> [Selected excerpt]

+++++

Radio and television

   Digital television standards and their adoption worldwide.
   Enlarge
   Digital television standards and their adoption worldwide.

   The broadcast media industry is at a critical turning point in its
   development, with many countries starting to move from analogue to
   digital broadcasts. The chief advantage of digital broadcasts is that
   they prevent a number of complaints with traditional analogue
   broadcasts. For television, this includes the elimination of problems
   such as snowy pictures, ghosting and other distortion. These occur
   because of the nature of analogue transmission, which means that
   perturbations due to noise will be evident in the final output. Digital
   transmission overcomes this problem because digital signals are reduced
   to binary data upon reception and hence small perturbations do not
   affect the final output. In a simplified example, if a binary message
   1011 was transmitted with signal amplitudes [1.0 0.0 1.0 1.0] and
   received with signal amplitudes [0.9 0.2 1.1 0.9] it would still decode
   to the binary message 1011 — a perfect reproduction of what was sent.
   From this example, a problem with digital transmissions can also be
   seen in that if the noise is great enough it can significantly alter
   the decoded message. Using forward error correction a receiver can
   correct a handful of bit errors in the resulting message but too much
   noise will lead to incomprehensible output and hence a breakdown of the
   transmission.

+++++

> [Provided data]
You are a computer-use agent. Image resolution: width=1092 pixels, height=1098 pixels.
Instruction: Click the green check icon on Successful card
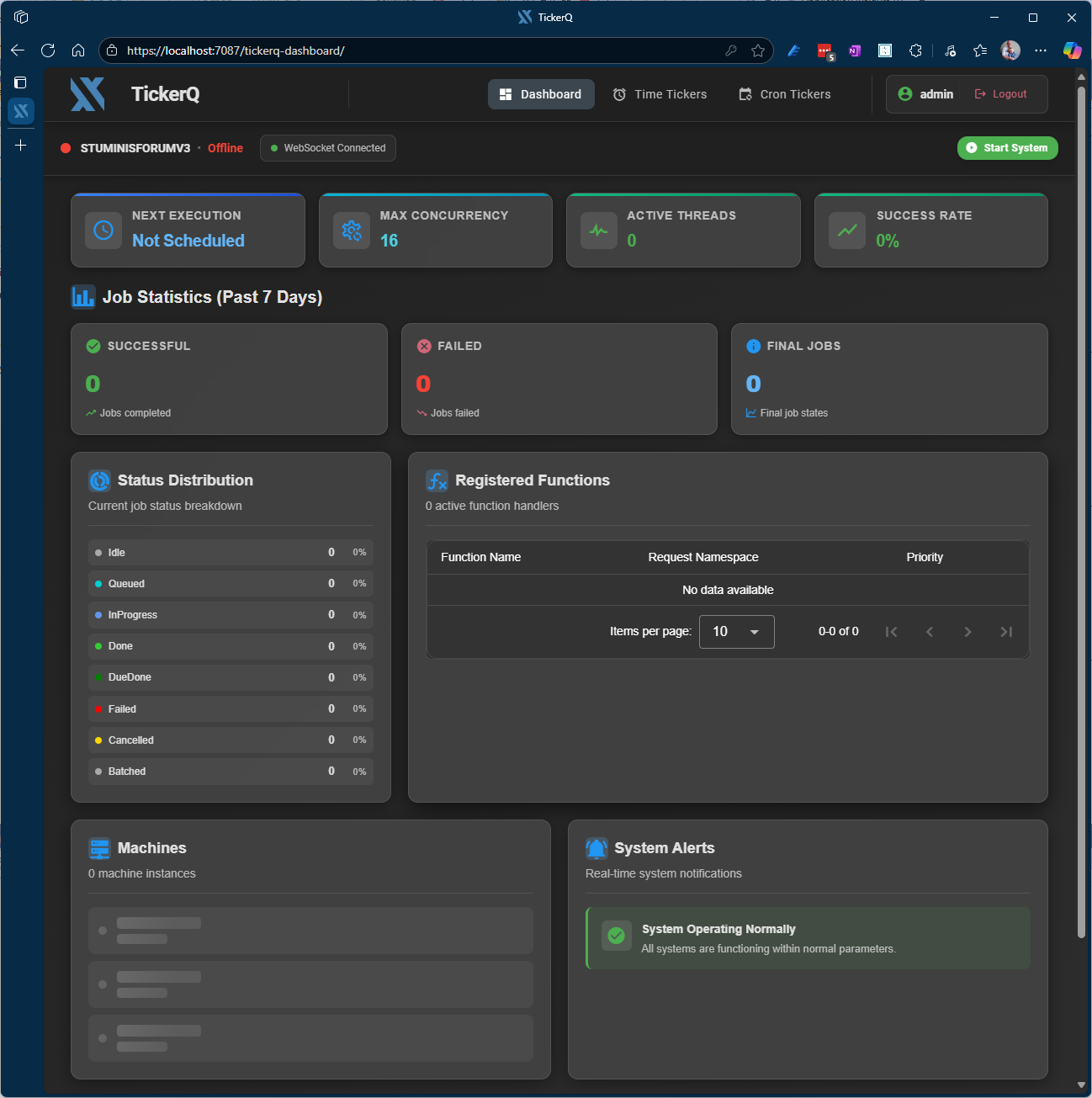(92, 345)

+++++

> [Challenges]
• A. In the radio and television text, rewrite the passage starting with "From this example, a" and going on through "transmission.", changing "receiver" to "decoder".
• B. According to the radio and television text, what were the received signal amplitudes in the simplified example? List them in order.
• C. In the radio and television text, what technique lets a receiver correct a handful of bit errors in the resulting message?

> [Outputs for the tasks]
• A.
From this example, a problem with digital transmissions can also be
   seen in that if the noise is great enough it can significantly alter
   the decoded message. Using forward error correction a decoder can
   correct a handful of bit errors in the resulting message but too much
   noise will lead to incomprehensible output and hence a breakdown of the
   transmission.

• B. 0.9, 0.2, 1.1, 0.9

• C. Forward error correction.